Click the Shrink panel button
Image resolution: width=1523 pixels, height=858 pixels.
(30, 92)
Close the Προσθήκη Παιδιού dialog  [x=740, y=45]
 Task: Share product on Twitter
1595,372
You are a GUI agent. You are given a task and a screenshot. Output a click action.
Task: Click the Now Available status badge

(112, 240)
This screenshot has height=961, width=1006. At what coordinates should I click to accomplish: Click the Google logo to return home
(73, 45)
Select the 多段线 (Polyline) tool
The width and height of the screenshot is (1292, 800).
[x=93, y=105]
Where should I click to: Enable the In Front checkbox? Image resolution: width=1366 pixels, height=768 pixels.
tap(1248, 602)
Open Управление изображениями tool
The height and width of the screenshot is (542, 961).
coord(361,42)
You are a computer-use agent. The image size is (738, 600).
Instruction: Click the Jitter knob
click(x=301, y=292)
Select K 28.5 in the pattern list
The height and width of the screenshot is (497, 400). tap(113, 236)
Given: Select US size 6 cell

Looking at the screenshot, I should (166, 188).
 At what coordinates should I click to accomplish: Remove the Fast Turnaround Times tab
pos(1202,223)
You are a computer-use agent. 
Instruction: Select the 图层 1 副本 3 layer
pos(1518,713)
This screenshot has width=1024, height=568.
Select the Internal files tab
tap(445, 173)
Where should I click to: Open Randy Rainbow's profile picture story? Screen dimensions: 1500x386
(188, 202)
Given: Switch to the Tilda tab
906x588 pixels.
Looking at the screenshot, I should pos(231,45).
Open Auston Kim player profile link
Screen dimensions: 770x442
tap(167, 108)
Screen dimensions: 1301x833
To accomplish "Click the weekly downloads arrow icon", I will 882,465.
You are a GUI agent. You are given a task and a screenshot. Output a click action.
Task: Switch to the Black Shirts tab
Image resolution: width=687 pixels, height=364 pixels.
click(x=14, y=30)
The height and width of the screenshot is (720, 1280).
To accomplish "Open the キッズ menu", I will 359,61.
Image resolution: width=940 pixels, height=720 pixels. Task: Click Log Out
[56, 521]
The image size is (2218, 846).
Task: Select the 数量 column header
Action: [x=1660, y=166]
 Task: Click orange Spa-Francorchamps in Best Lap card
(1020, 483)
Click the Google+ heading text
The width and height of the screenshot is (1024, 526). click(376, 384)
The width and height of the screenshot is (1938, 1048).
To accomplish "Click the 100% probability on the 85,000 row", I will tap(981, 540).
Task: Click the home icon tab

= = =

* ABOUT THIS EXERCISE *
Retype the listing. Match it exactly.

* RESULT *
Click the Shrink panel button
Image resolution: width=1523 pixels, height=858 pixels.
(30, 92)
Close the Προσθήκη Παιδιού dialog  [x=740, y=45]
 Task: Share product on Twitter
1595,372
You are a GUI agent. You are given a task and a screenshot. Output a click action.
Task: Click the Now Available status badge

(112, 240)
This screenshot has height=961, width=1006. At what coordinates should I click to accomplish: Click the Google logo to return home
(73, 45)
Select the 多段线 (Polyline) tool
The width and height of the screenshot is (1292, 800).
[x=93, y=105]
Where should I click to: Enable the In Front checkbox? Image resolution: width=1366 pixels, height=768 pixels.
tap(1248, 602)
Open Управление изображениями tool
The height and width of the screenshot is (542, 961).
coord(361,42)
You are a computer-use agent. The image size is (738, 600).
Instruction: Click the Jitter knob
click(x=301, y=292)
Select K 28.5 in the pattern list
The height and width of the screenshot is (497, 400). tap(113, 236)
Given: Select US size 6 cell

Looking at the screenshot, I should (166, 188).
 At what coordinates should I click to accomplish: Remove the Fast Turnaround Times tab
pos(1202,223)
You are a computer-use agent. 
Instruction: Select the 图层 1 副本 3 layer
pos(1518,713)
This screenshot has width=1024, height=568.
Select the Internal files tab
tap(445, 173)
Where should I click to: Open Randy Rainbow's profile picture story? Screen dimensions: 1500x386
(188, 202)
Given: Switch to the Tilda tab
906x588 pixels.
Looking at the screenshot, I should pos(231,45).
Open Auston Kim player profile link
Screen dimensions: 770x442
tap(167, 108)
Screen dimensions: 1301x833
To accomplish "Click the weekly downloads arrow icon", I will 882,465.
You are a GUI agent. You are given a task and a screenshot. Output a click action.
Task: Switch to the Black Shirts tab
Image resolution: width=687 pixels, height=364 pixels.
click(x=14, y=30)
The height and width of the screenshot is (720, 1280).
To accomplish "Open the キッズ menu", I will 359,61.
Image resolution: width=940 pixels, height=720 pixels. Task: Click Log Out
[56, 521]
The image size is (2218, 846).
Task: Select the 数量 column header
Action: [x=1660, y=166]
 Task: Click orange Spa-Francorchamps in Best Lap card
(1020, 483)
Click the Google+ heading text
The width and height of the screenshot is (1024, 526). click(376, 384)
The width and height of the screenshot is (1938, 1048).
To accomplish "Click the 100% probability on the 85,000 row", I will tap(981, 540).
Task: Click the home icon tab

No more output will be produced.